Mittwoch, 3. März 2004

Deutsche Richter übers Lauschen: Abhören ist verfassungswidrig

  • Höchstrichter für deutlich strengere Bestimmungen
  • Gesetz wurde 1998 unter der Regierung Kohl verabschiedet

Teilweises Aus für den Lauschangriff! In Deutschland darf die Polizei Wohnungen nicht mehr im bisherigen Umfang abhören. Das entschied das Bundesverfassungsgericht am Mittwoch in Karlsruhe in seinem Erkenntnis zum so genannten Großen Lauschangriff. Die Höchstrichter nannten das Abhören von Wohnungen in der geltenden Form im Wesentlichen verfassungswidrig.

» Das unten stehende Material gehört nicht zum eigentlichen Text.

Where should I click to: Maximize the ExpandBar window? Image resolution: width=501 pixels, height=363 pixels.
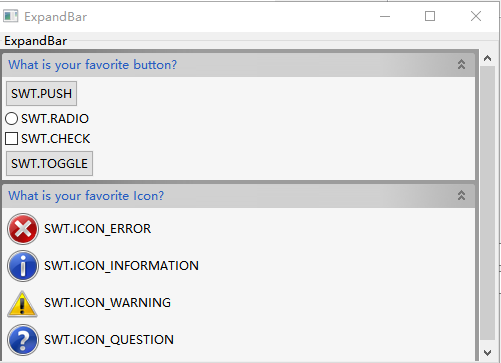pos(430,16)
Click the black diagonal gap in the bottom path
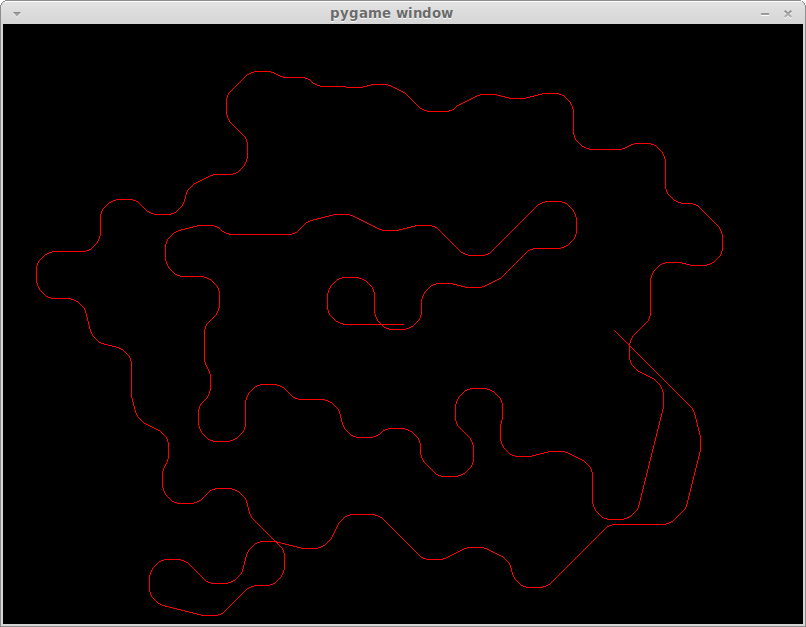806x627 pixels. click(578, 555)
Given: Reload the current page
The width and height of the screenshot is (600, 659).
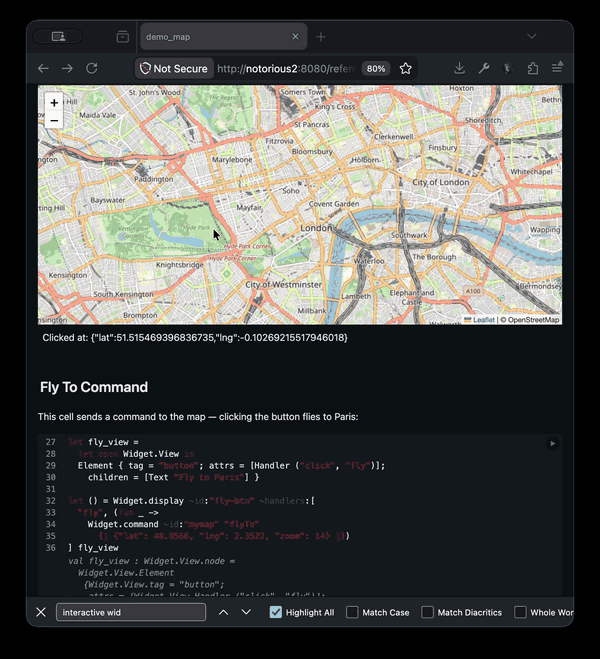Looking at the screenshot, I should click(92, 68).
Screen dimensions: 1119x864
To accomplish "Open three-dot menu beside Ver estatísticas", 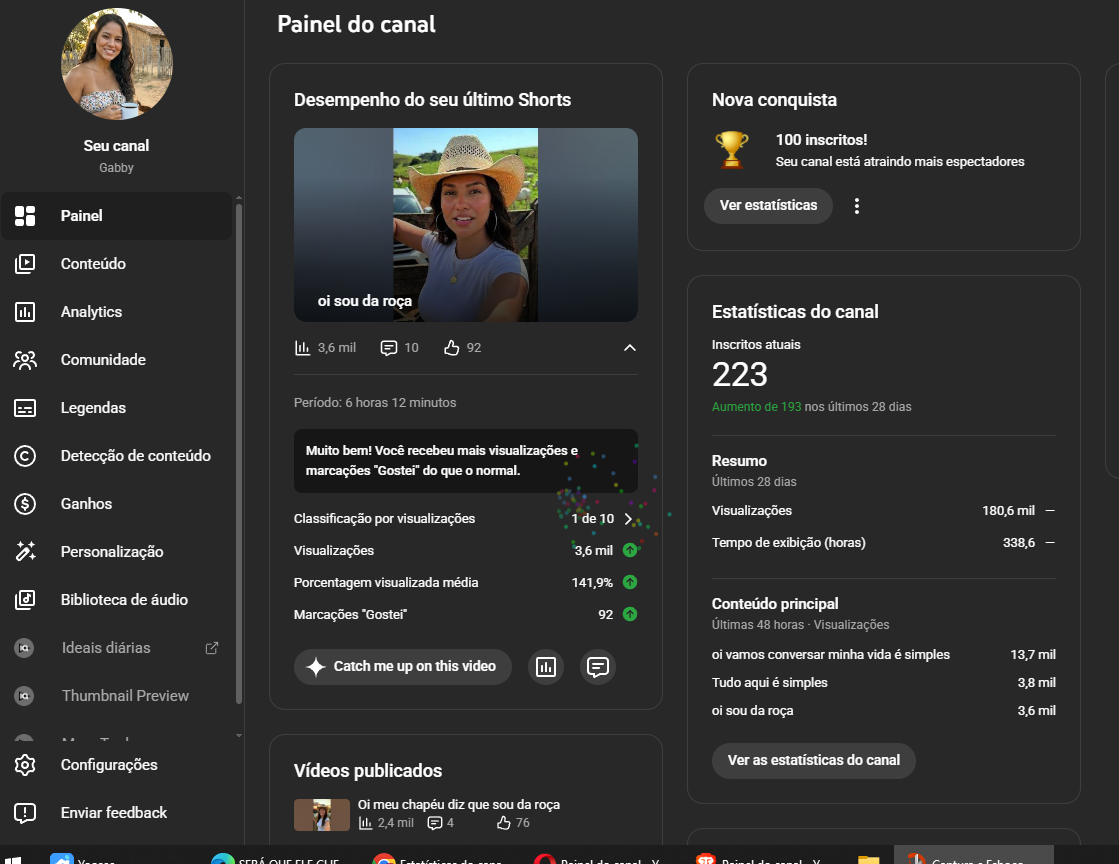I will click(x=856, y=206).
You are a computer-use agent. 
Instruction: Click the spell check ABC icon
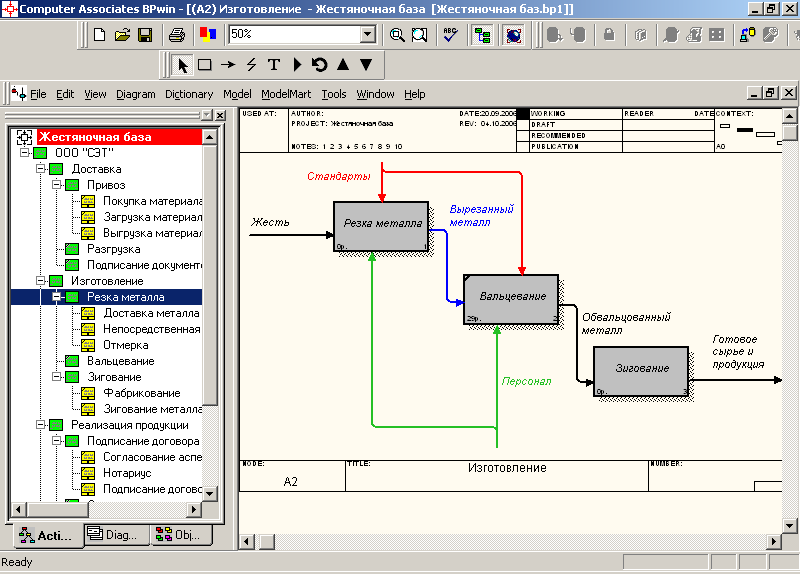coord(450,35)
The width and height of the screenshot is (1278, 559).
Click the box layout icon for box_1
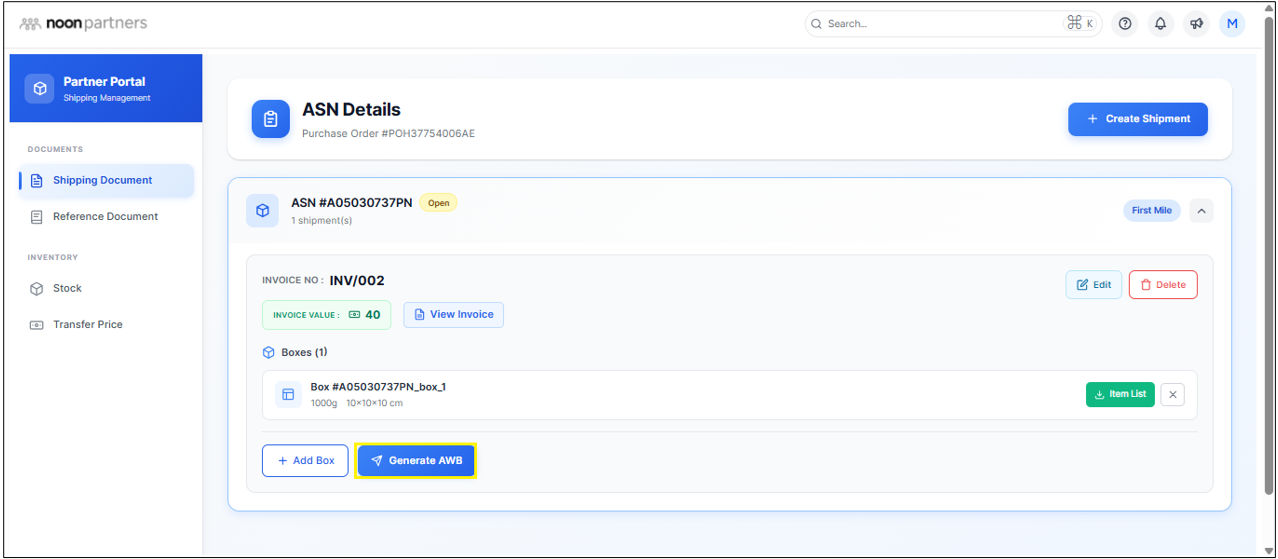tap(288, 395)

Es müsse an deutlich strengere Voraussetzungen geknüpft werden. Der Bundestag müsse bis zum 30. Juni 2005 eine gesetzliche Neuregelung beschließen.

Das Gesetz war 1998 unter der Regierung des CDU-Bundeskanzlers Helmut Kohl verabschiedet worden. Für diesen massiven Eingriff in die Privatsphäre musste das Grundgesetz geändert werden, das in Deutschland die Unverletzlichkeit der Wohnung garantiert.

Bei den 1998 mitregierenden Freien Demokraten hatte es massiven Widerstand gegen das Gesetz gegeben. Justizministerin Sabine Leutheusser-Schnarrenberger war aus Protest zurückgetreten. Die FDP konnte durchsetzen, dass die Wohnungen von Ärzten, Anwälten und Journalisten nicht abgehört werden dürfen.

Dennoch klagten FDP-Politiker beim Bundesverfassungsgericht gegen das Gesetz. Bei der Verhandlung verteidigte die jetzige rot-grüne Regierung das Gesetz als letztes Mittel zur Aufklärung schwerer Straftaten. Bisher werde es nur etwa 30 Mal im Jahr angewandt.